→ **WHAT TO DO**:
Please return the listing exactly as written, but without its pictures.

→ **EXTRACTED ENTRIES**:
• • • • • • •

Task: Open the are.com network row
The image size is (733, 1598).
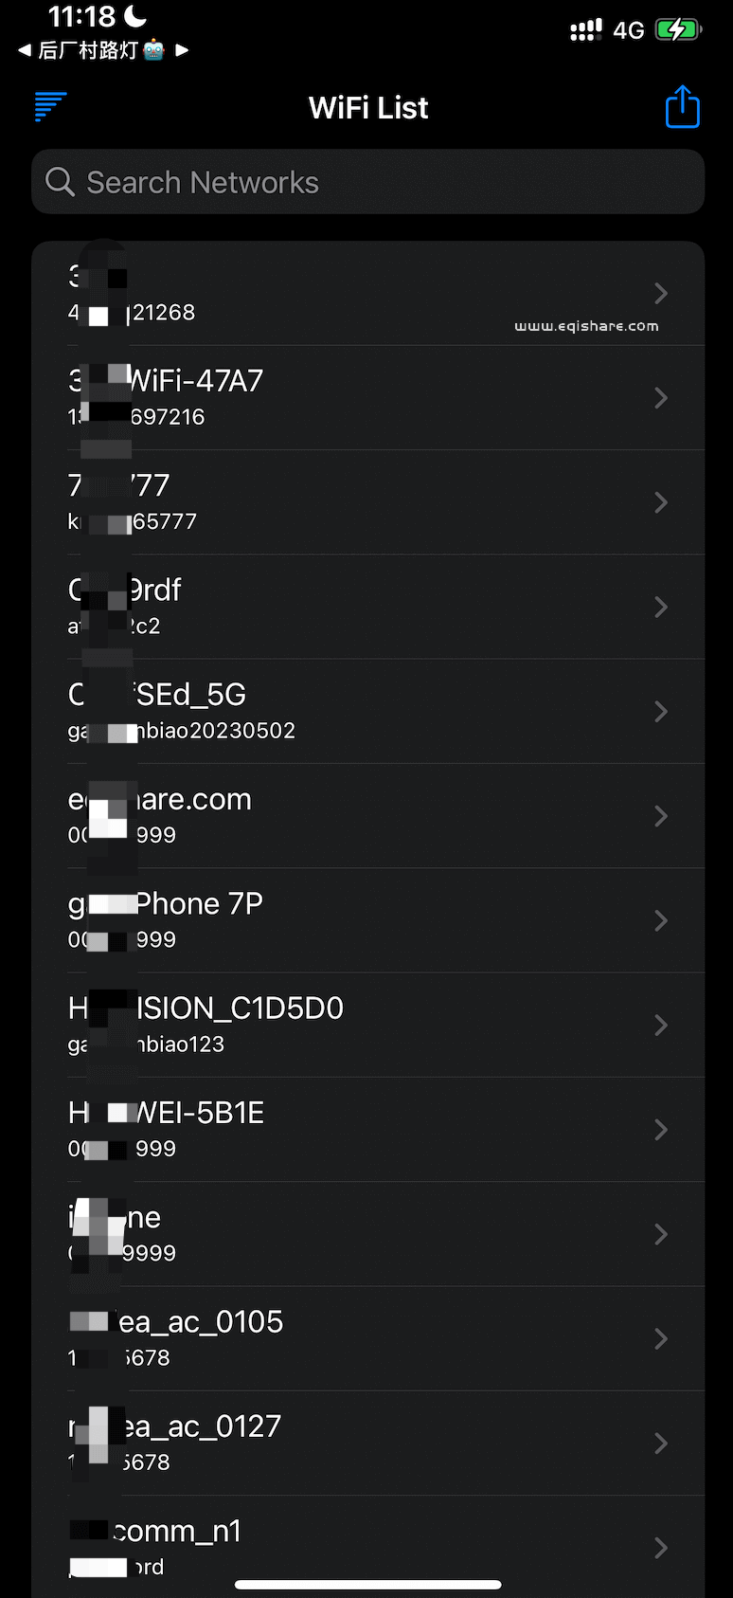Action: [x=360, y=816]
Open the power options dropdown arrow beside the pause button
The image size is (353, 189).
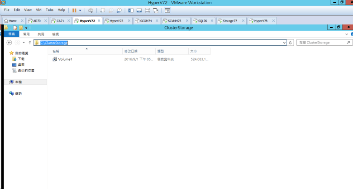(x=81, y=10)
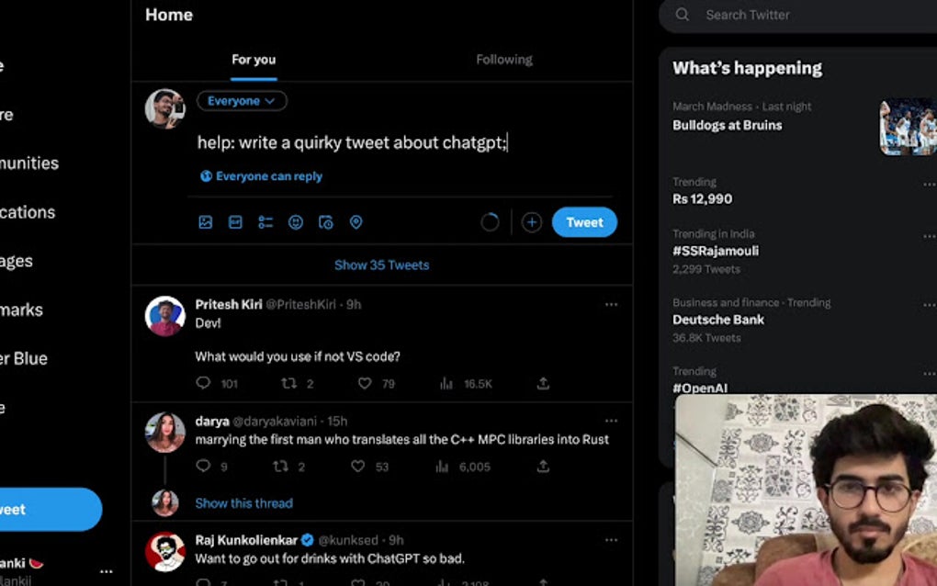Open more options on Pritesh Kiri's tweet
Image resolution: width=937 pixels, height=586 pixels.
[x=611, y=304]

• • • • • • •

→ **SOLUTION FOR THIS TASK**:
Task: Open the are.com network row
The image size is (733, 1598).
Action: [x=360, y=816]
Open the power options dropdown arrow beside the pause button
The image size is (353, 189).
(x=81, y=10)
Open more options on Pritesh Kiri's tweet
Image resolution: width=937 pixels, height=586 pixels.
[x=611, y=304]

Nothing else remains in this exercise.